Last Updated On: 2024-01-26

As with the many features that define an attractive face, the nose undoubtedly plays a crucial role. Read more!

Doctor Medica team

As with the many features that define an attractive face, the nose undoubtedly plays a crucial role. Indeed, it will often be one of the first point to be scrutinized when looking at an individual’s face. This has placed a huge burden on the aesthetic field to manufacture techniques that are able to improve the appearance of the nose. Just in 2017, rhinoplasty procedures for both females and males were the 10th and 6th most common surgical procedures in the United States, respectively. In addition to that, the largest proportion of the patients are between 19 to 34 years old, which indicate that the demand is usually highest amongst younger patients.

Rhinoplasty

Traditionally speaking, rhinoplasty is a challenging surgical operation that is used to change the functional performance and aesthetic appearance of the nose through the manipulation of bone, cartilage, and soft tissues. The success rate for rhinoplasty rests mostly on the surgical expertise of the performing practitioner. Even a few millimeters in difference can bring about drastic changes in appearance. It is absolutely essential then that the surgeon has experiences with rhinoplasty and its techniques, a thorough grasp of nasal anatomy, and the soft skills required to control a patient’s expectations.
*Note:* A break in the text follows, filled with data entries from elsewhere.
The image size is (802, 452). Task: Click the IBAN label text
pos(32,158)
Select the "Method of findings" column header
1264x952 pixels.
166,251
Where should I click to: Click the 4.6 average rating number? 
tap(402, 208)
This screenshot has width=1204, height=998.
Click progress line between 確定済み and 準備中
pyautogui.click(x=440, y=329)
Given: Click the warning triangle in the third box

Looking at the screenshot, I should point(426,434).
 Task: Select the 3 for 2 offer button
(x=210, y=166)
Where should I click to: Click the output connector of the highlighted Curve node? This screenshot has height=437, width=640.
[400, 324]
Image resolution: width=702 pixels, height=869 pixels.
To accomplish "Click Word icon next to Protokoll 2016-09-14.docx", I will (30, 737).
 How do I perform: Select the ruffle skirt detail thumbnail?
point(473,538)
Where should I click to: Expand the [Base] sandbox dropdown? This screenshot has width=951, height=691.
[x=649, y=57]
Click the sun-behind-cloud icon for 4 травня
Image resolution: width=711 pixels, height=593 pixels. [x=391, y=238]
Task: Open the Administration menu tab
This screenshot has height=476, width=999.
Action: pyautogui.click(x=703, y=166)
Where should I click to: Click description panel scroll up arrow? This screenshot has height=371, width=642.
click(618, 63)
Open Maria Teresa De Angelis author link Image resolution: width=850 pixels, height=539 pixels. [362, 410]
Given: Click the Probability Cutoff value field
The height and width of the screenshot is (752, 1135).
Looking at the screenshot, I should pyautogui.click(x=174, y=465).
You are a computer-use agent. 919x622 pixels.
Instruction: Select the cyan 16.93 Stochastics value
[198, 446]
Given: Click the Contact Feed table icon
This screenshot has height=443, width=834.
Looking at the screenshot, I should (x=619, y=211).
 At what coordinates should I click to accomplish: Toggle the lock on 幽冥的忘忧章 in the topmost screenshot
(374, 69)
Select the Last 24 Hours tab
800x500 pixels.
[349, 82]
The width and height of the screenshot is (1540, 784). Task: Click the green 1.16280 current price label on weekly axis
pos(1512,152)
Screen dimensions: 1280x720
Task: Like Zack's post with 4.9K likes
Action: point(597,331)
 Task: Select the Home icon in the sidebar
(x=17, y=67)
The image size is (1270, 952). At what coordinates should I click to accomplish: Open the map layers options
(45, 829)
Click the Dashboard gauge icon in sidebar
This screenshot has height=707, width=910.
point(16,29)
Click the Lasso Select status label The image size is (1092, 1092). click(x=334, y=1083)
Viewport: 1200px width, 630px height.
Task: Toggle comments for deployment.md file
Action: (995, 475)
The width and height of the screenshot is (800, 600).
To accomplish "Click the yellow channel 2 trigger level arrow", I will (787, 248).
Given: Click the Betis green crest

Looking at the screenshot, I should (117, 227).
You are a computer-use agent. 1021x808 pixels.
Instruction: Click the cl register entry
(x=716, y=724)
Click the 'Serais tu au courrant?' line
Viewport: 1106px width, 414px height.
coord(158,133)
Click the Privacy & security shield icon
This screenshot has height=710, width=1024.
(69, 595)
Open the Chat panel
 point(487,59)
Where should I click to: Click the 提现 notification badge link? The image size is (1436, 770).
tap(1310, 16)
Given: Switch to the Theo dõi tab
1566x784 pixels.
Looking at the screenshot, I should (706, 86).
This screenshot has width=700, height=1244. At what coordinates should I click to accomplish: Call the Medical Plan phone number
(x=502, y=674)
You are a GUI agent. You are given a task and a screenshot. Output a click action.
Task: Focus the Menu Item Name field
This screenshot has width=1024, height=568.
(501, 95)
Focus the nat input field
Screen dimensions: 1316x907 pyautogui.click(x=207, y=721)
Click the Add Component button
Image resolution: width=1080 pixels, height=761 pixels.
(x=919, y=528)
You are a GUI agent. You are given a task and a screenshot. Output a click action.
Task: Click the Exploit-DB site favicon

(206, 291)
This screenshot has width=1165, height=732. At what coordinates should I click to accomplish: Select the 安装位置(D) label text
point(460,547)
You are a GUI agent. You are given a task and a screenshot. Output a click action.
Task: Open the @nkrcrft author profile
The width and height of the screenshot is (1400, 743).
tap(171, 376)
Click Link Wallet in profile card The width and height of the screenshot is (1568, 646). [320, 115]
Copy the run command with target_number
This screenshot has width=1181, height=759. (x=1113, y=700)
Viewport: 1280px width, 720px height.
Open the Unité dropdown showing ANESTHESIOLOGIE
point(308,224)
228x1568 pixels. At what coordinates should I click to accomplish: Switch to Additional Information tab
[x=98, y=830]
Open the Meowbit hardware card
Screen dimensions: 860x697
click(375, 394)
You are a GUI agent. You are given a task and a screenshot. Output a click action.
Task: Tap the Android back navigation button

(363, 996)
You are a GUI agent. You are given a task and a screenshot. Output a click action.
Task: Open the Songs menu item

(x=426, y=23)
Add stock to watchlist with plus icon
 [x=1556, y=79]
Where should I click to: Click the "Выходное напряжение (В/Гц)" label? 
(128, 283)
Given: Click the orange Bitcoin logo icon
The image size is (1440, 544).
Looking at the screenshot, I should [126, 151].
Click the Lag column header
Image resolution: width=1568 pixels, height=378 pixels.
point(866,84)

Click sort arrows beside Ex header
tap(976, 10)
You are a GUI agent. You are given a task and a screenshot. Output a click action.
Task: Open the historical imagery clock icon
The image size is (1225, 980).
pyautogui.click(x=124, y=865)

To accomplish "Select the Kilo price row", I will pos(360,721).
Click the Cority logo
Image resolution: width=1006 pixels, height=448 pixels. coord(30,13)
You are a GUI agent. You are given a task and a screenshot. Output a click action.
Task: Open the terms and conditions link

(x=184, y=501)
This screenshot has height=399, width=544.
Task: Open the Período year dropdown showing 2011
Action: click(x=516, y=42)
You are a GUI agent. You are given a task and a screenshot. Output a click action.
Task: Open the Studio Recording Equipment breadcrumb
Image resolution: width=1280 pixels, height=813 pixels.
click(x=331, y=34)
In the aesthetic sense, however, there are two ways to approach the nose: reconstruct the nose to enable its proper functioning and an aesthetically-pleasing result or modify only the aesthetic proportions of the nose to better suit the patient’s cosmetic needs.  

Given the complexity of surgical rhinoplasty, many patients and medical professionals have focused on rhinoplasty procedures that are efficient, safe, and have minimal adverse effects. One of these procedures involves the use of dermal filler injections, which has many of the qualities from above. Dermal fillers remain a popular choice, as they can be used in place of grafts and can eliminate the potential risks associated with surgical procedures. As a matter of fact, dermal filler procedures have accounted for over 72% of all nonsurgical procedures done in the United States in 2017. The results from dermal fillers are fast, reliable, and consistent. The risks involved are usually technique-related, and the practitioner must be experienced and have considerable knowledge in respect to facial vascular anatomy.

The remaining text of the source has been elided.